#### Exercise description:
All of the entries are to be repeated exactly, with no pictures included.

#### Information:

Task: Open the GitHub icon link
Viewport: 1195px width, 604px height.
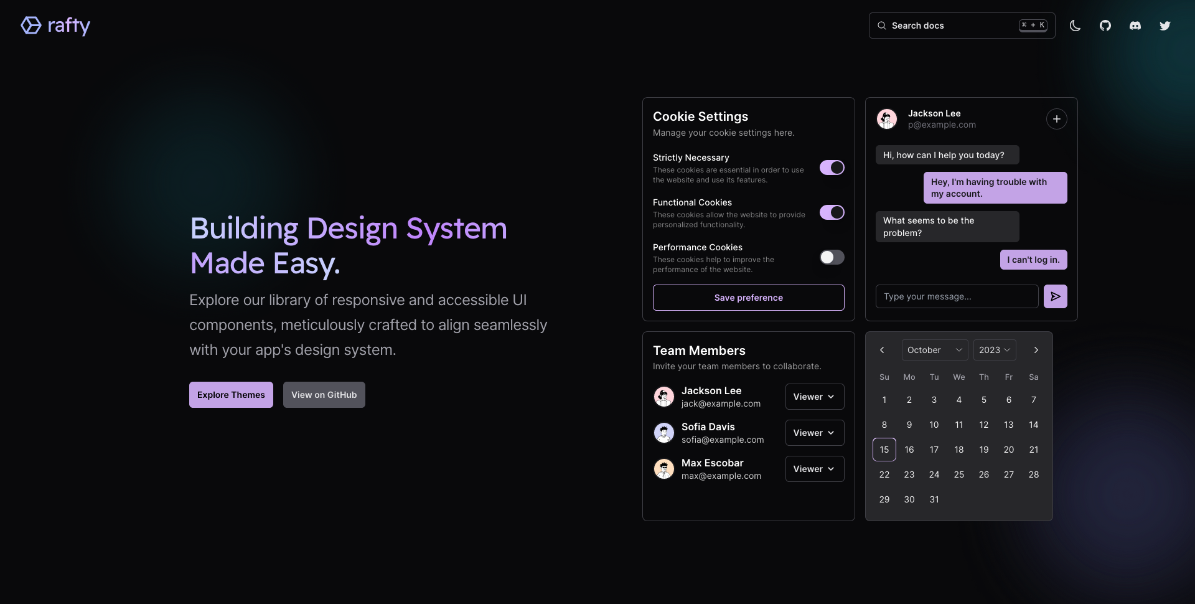Action: click(1105, 26)
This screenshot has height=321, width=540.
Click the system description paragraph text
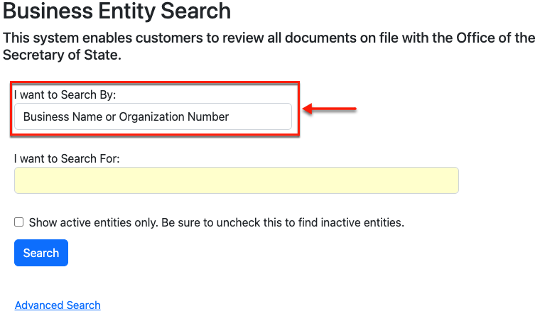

#### Response:
Task: Open the GitHub icon link
Viewport: 1195px width, 604px height.
Action: click(1105, 26)
This screenshot has height=321, width=540.
Click the system description paragraph text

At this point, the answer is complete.